Court roman de l’intimité, centré sur les rapports amoureux tissés et desserrés qu’accompagnent toujours manquements et déceptions, Au matin, troisième titre de Linda Amyot, se veut l’examen clinique d’une relation qui s’étiole. À la manière du film de François Ozon, 5×2, le récit présente cinq étapes dans la vie d’un couple, de ses premiers balbutiements dans l’allégresse en 1987 jusqu’à une dernière rencontre vingt ans plus tard. Si Ozon évoquait la relation de la rupture à la rencontre (c’était là l’intérêt du film), Amyot opte plus prosaïquement pour l’ordre chronologique, mais en utilisant les silences, les ellipses pour asseoir dans les blancs du texte tous les nSuds qui peuvent entremêler puis enserrer deux individus. Ainsi, Marie pose un regard à la fois tendre, fasciné et avide sur Simon, avec qui elle va vivre une passion qui s’émoussera.
Dans chacun des épisodes décrits, Marie détaille sa perspective, met en lumière ses pulsions, ses espérances, ses craintes, se révèle en fonction de sa relation avec Simon, sans que celui-ci ait une véritable présence dans le récit. Simon est toujours gardé un peu à distance par la narration de Marie, comme si son attachement à son égard devait se traduire par un certain éloignement de l’autre afin de ne pas être complètement sous son emprise. Il en résulte une confession amoureuse douce-amère où l’essentiel est tu, évoqué en l’absence de l’être aimé. Dans un tel contexte, Marie décrit, d’épisode en épisode, non seulement sa relation avec Simon, mais ses amitiés féminines, son rapport à la famille élargie, ses complicités et ses bavardages avec Ysa, installée au Mexique. C’est à travers ces conversations, ces évocations de la maladie, de l’amour, de la création, de la maternité heureuse ou heurtée que le roman acquiert un intérêt.
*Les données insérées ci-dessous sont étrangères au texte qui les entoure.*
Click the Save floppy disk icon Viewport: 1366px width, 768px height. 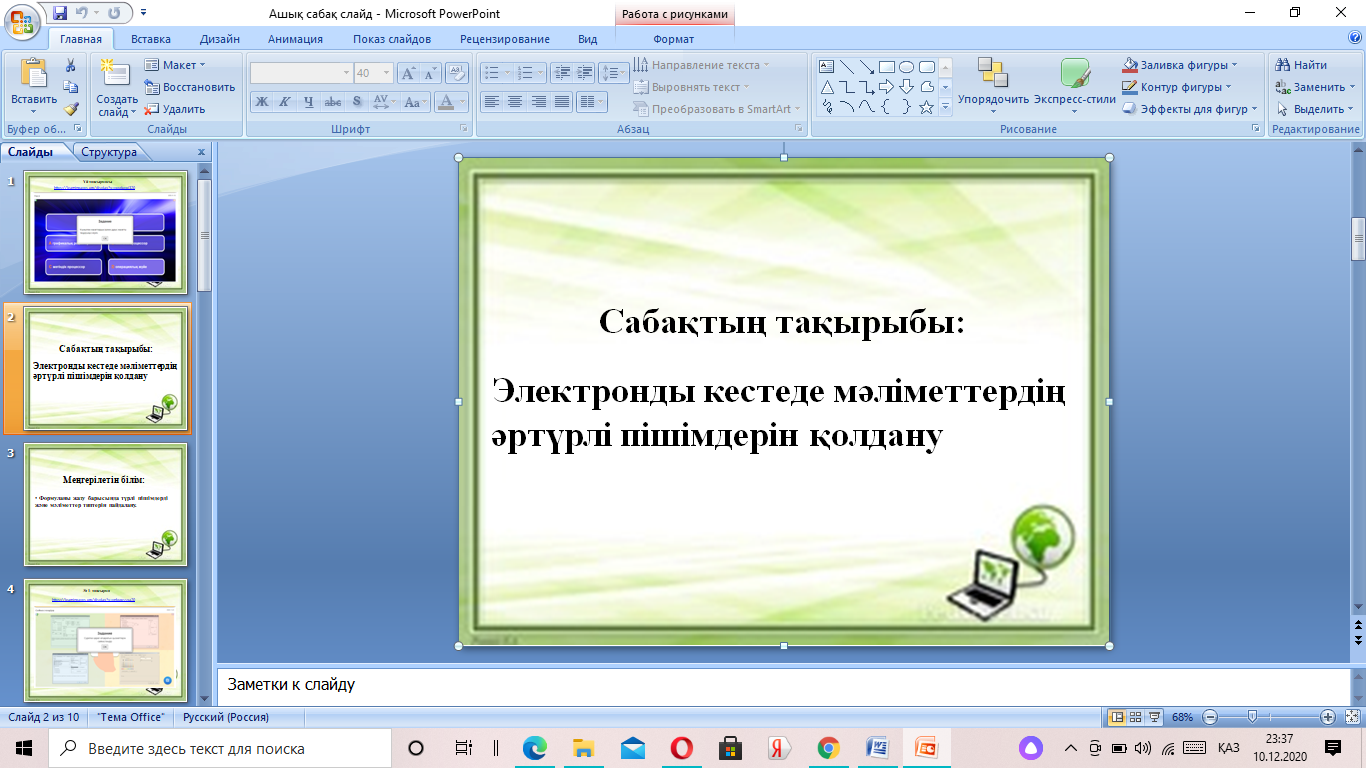60,14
Ce contrepoint à la relation banale mais forte entre Simon et Marie ouvre le roman par petites touches et évoque une saisie intime du monde, où l’ailleurs informe et travaille la vie somme toute bien installée et confortable de la narratrice.
À partir d’un sujet très commun, Linda Amyot, sans renouveler le genre et dans une prose délicate et efficace, parvient à éviter de s’enliser dans ce couple en érosion pour montrer les ressources de la résilience et de l’amitié.